Bollée's family were well known bellfounders and his father, Amédée Bollée (1844–1917), was the major pioneer in the automobile industry who produced several steam cars. Both Léon Bollée and his older brother Amédée-Ernest-Marie (1867–1926) became automobile manufacturers.
In 1887 Bollée began work on three calculating machines: the Direct Multiplier, the Calculating Board and the Arithmographe. Bollée's Multiplier was the second successful direct-multiplying calculator (the first was Ramón Verea's) and it won a gold medal at the 1889 Paris Exposition. Three versions of the large multiplier and several smaller machines were developed by Bollée and the devices were patented in France, Belgium, Germany, the USA and Hungary.

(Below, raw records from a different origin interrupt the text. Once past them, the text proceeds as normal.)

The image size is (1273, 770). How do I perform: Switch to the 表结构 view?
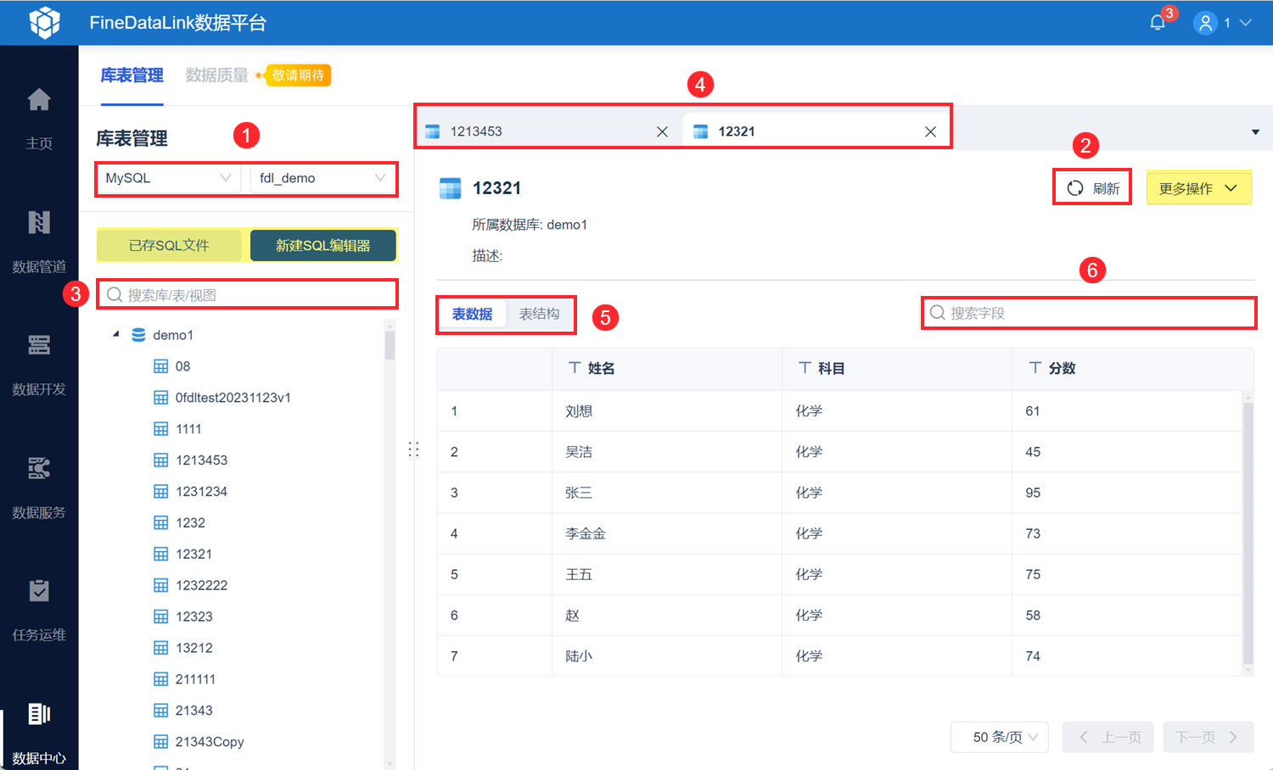pyautogui.click(x=539, y=315)
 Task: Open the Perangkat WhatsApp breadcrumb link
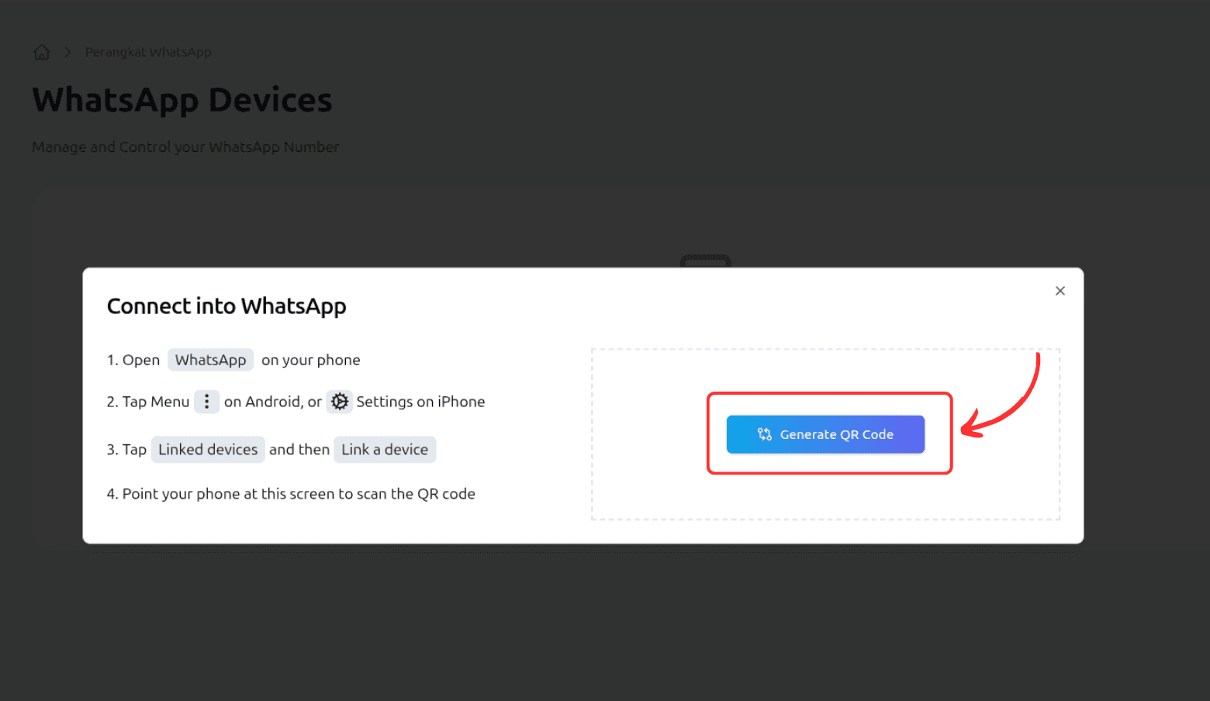(x=147, y=52)
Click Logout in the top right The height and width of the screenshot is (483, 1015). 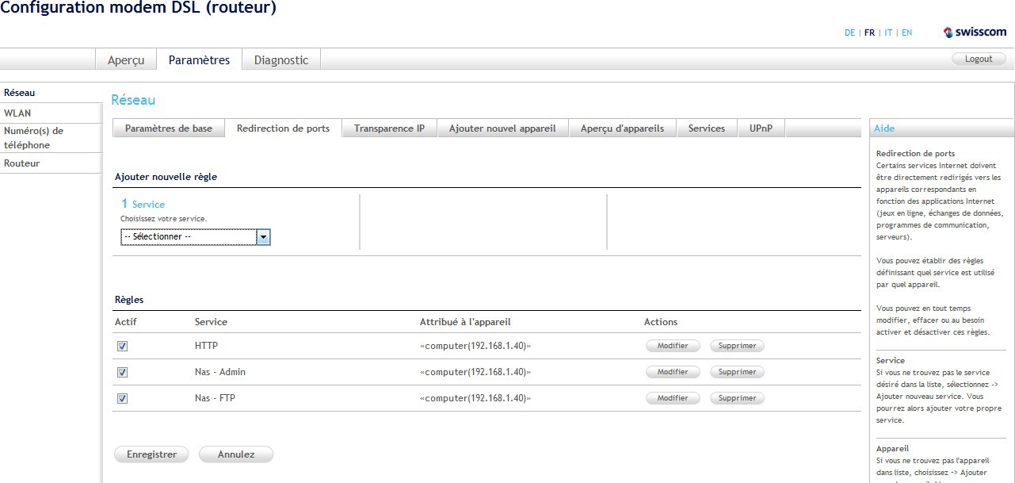point(978,58)
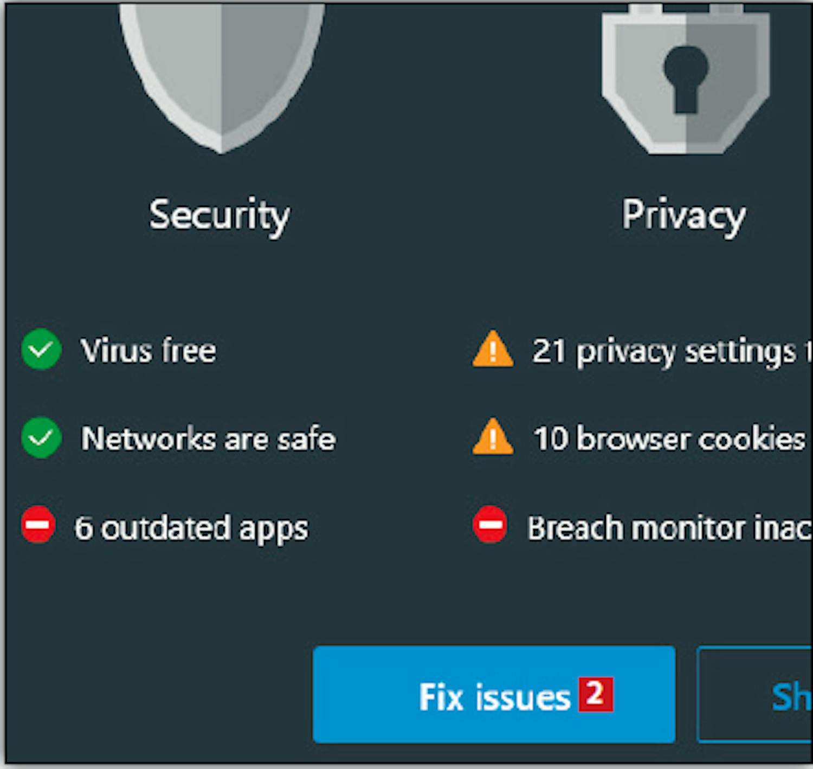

Bollée and his father entered a steam car, La Nouvelle, in the 1895 Paris–Bordeaux–Paris race and Bollée went on to develop a gasoline-powered vehicle in 1895 which was entered in the 1896 Paris–Marseille–Paris.
Bollée founded the company Léon Bollée Automobiles in 1895 in Le Mans. In 1896 he patented and began manufacturing the three-wheeled vehicles he had invented in 1895 which he called the Voiturette (which can be translated as autoette). These had a horizontal motor and were equipped, for the first time, with rubber tires. A new model with many modifications was brought to the 1897 Paris-Dieppe race, driven by Paul Jamin, and the Paris-Trouville race and won both events with respective speeds of 24 mph (39 km/h) and 28 mph (45 km/h).
By 1903, Bollée had started producing larger vehicles and soon gained a good reputation for quality. When the Wright brothers visited France to show their aircraft, Bollée let them use his Mans factory.
Léon Bollée was injured in a flying accident in 1911 and never really recovered as he also had a pre-existing heart problem. He died in 1913. His widow continued to run the company but in 1924 it was bought by Morris Motors and the company was renamed Morris-Léon Bollée, the intention being to use the new company to sell Morris designs in France and circumvent the then current French import restrictions. Morris sold the company in 1931 to a group of investors who renamed it Societé Nouvelle Léon Bollée and production continued until 1933.
Bollée's daughter Élisabeth, a poet, married the Count Jean Maurice Gilbert de Vautibault in 1927, and later divorced de Vautibault to marry the artist Julien Binford. She died 11 July 1984.